For FY 2024-25, the CSR liability of the Company was Rs. 59,27,902/- (Rupees Fifty-Nine Lakh Twenty-Seven Thousand Nine Hundred and Two Only) The Board has approved carrying forward the excess CSR spent amount of Rs. 2,82,098/- for FY 2025-26. The details of CSR spend is attached in the CSR report attached as Annexure III.
The CSR policy of the company is displayed on the website of the company on www.asl.net.in. The Company is committed to undertaking its CSR responsibility and initiatives in letter and spirit and will undertake to spend towards effective causes in line with the CSR policy of the company.
The Company's CSR Policy statement and annual report on the CSR activities undertaken during the financial year ended March 31, 2025, in accordance with Section 135 of the Act and Companies (Corporate Social Responsibility Policy) Rules, 2014 (including any statutory modification(s) or re- enactment(s) thereof for the time being in force) is set out in Annexure - III to this report.
ANNUAL RETURN
Pursuant to Section 92(3) read with Section 134(3)(a) of Companies Act, 2013, the Annual return as on March 31,2025 is available on the website of the company on www.asl.net.in
AUDITORS AND AUDITORS' REPORT
Statutory Auditors and their Report
The Company has appointed M/s Ummed Jain & Co., Chartered Accountants (Firm Regn No 119250W) were appointed in 40th Annual General Meeting of the Company held on September 23, 2023. as a Statutory Auditor of the Company for the first (1st) term of 5 years till the conclusion of the AGM to be held in 2027. The Board has received a consent and letter from the Statutory Auditors, stating their eligibility to conduct the Statutory Audit for the Financial Year 2024-25. The details of the remuneration paid to the Statutory Auditors in Financial Year 2024-25 are provided in the Financial Statements
The Statutory Auditors' Report being self-explanatory, do not require any reply from the Board of Directors of the Company.

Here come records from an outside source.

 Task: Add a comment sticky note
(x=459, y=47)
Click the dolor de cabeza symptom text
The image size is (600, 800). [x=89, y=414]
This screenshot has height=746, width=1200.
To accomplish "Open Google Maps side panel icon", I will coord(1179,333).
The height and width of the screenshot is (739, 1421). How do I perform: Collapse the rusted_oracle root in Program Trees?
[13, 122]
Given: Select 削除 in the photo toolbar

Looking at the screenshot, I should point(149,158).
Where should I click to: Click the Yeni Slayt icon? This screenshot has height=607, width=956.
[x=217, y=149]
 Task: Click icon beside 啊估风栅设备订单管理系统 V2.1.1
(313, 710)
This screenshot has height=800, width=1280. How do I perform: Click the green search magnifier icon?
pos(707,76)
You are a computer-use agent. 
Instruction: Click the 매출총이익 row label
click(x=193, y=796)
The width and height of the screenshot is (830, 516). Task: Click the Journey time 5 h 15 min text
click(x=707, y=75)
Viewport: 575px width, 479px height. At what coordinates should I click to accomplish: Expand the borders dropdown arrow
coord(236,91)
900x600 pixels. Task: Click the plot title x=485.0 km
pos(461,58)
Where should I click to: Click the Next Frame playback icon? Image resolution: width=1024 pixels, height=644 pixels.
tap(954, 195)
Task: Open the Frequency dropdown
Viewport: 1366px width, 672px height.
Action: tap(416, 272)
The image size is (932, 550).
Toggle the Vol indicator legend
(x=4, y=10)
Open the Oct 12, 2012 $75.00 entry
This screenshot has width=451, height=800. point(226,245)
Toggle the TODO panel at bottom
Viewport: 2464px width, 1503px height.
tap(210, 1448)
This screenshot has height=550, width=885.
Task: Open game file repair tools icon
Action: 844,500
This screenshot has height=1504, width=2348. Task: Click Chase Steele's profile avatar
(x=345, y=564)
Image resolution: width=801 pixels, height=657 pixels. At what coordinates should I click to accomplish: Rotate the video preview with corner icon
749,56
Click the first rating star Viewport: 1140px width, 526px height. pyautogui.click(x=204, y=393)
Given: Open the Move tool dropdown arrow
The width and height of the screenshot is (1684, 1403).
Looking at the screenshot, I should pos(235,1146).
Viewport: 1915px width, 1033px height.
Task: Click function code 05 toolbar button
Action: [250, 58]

Secretarial Auditors and their Report
The Company has appointed M/s D A Kamat & Co, Company Secretaries as the Secretarial Auditors of the Company for FY 2024-25 under the provisions of Section 204 of the Companies Act, 2013. The Secretarial Auditors Report for Financial Year 2024-25 is attached as Annexure - IV to this Report.
The Secretarial Compliance Report for the financial year ended March 31,2025, in relation to compliance of all applicable SEBI Regulations/circulars/ guidelines issued thereunder, pursuant to requirement of Regulation 24A of Listing Regulations is on the website of the Company.
The observations made by the Secretarial Auditors of the Company and management reply thereto is mentioned in the Secretarial Audit report.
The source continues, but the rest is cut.